A gente nunca se acostuma com situações extremas logo de cara. Eu, pelo menos, assumo que finjo por um tempo (que pode ser longo) que nada mudou e tudo vai voltar ao normal até que algo me force a perceber que tudo mudou e nada vai voltar ao normal – pelo menos tão cedo.
Então crio cenários, realidades alternativas, outras saídas: é só um imprevisto que logo vai passar.
Às vezes passa. E talvez seja por isso que a opção óbvia sempre seja esperar que passe. Porque às vezes passa. O problema é quando não acontece e, mais cedo ou mais tarde, temos que entender que fingir não é mais uma escolha.
O início da quarentena, para mim, foi assim. Enxerguei saídas que me permitiam lidar com isso na lógica do fingimento: vamos fingir que não é um problema; depois, vamos fingir que é um problema que logo não existirá mais. Deve ser por isso que, ao contrário de muitos dos meus amigos, resolvi não contar quantos dias estou em casa. Vira e mexe, um ou outro passa o cálculo: “Eu já estou há 65 dias”, “Eu há 56” etc.
A minha conta não passou do terceiro dia, depois larguei de mão. Esperando que fosse tão rápido que eu nem mesmo iria perceber. A questão é que não me lembro de, na vida, ter enfrentado uma situação que durasse tanto, mas tanto, que até o fingimento se esgotasse. Não dá mais para não ver. Não dá mais para esperar.
Mas o que fazer quando não dá para simplesmente voltar ao normal?

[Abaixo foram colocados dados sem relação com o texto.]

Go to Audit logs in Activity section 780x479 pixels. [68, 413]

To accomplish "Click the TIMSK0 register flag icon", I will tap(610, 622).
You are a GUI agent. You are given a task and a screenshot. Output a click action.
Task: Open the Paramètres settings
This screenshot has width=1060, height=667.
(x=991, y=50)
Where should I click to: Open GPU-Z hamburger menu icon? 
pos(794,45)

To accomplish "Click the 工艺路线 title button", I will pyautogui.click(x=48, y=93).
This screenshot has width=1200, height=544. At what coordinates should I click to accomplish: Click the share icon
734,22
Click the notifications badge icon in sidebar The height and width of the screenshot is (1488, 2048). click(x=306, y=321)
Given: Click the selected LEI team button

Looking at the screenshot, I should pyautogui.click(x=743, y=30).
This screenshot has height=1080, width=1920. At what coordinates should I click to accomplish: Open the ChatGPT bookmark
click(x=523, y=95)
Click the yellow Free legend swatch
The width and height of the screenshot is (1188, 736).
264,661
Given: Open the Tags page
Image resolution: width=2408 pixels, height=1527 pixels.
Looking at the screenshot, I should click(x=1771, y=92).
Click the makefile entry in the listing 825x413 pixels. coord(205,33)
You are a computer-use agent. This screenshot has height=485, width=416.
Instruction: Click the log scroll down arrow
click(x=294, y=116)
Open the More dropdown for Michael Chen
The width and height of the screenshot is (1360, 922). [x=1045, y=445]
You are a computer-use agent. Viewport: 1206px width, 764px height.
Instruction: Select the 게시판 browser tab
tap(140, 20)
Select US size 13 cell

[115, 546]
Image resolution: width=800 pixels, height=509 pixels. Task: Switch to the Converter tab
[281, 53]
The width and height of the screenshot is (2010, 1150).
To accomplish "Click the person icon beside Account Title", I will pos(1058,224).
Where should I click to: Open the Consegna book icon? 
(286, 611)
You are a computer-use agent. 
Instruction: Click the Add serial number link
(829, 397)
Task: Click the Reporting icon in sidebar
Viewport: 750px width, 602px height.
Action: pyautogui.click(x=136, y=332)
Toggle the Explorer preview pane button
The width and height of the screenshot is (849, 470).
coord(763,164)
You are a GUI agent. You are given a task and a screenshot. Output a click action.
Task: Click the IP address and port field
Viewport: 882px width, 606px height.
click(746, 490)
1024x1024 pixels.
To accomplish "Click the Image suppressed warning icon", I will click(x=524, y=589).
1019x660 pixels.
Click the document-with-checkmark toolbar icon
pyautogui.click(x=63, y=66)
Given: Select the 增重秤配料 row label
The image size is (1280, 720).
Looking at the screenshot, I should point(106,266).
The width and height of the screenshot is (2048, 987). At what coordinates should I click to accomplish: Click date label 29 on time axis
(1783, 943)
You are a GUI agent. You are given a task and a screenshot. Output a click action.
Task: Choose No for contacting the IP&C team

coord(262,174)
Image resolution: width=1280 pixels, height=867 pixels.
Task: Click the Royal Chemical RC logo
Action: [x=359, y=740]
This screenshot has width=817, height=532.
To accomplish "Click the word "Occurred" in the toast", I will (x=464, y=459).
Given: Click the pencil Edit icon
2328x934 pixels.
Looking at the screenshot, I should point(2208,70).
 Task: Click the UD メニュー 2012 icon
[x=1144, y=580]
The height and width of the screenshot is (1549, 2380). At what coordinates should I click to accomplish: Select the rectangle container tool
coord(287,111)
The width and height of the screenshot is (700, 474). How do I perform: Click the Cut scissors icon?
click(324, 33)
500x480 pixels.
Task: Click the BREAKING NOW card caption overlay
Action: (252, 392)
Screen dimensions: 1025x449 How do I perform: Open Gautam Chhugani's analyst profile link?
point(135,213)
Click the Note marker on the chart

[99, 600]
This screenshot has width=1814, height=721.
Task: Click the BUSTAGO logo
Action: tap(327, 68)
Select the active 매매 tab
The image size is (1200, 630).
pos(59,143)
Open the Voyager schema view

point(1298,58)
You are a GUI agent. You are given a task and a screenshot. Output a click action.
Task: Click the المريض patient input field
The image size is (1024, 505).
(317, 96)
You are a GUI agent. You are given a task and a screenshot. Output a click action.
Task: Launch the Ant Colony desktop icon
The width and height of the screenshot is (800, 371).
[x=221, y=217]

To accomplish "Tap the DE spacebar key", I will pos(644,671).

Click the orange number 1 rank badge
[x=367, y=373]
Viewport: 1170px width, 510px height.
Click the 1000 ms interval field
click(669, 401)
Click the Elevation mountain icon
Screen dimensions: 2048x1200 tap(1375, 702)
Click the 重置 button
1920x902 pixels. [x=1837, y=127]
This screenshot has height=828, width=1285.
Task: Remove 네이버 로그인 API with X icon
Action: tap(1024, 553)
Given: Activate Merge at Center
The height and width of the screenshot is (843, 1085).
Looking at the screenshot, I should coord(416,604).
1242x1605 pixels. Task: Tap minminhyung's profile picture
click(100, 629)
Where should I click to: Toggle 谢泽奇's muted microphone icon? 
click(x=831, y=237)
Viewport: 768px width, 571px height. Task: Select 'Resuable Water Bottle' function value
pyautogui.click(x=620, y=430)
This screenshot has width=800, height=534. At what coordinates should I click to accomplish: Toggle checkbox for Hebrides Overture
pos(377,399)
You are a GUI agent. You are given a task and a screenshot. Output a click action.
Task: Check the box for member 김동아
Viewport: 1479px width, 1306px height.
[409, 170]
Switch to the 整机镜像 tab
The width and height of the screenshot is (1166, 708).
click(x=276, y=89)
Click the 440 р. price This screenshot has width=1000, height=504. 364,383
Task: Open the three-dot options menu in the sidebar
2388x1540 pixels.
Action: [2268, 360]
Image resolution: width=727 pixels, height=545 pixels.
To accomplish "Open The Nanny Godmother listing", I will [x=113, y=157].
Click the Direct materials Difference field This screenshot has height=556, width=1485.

O mundo já não é mais normal. Já foi alguma vez? Enfim, a opção agora é mudar com ele: se adaptar às mudanças que esse momento exige de nós e impor nós mesmos as nossas próprias mudanças; porque todos precisamos de um pouquinho de individualidade entre todo o turbilhão. Sempre achei que projetar coisas para o futuro era praticamente uma terapia. E projetar coisas para agora também pode ser.
O mundo nos obriga a ter responsabilidade com o outro, mas não só isso. Também com nós mesmos.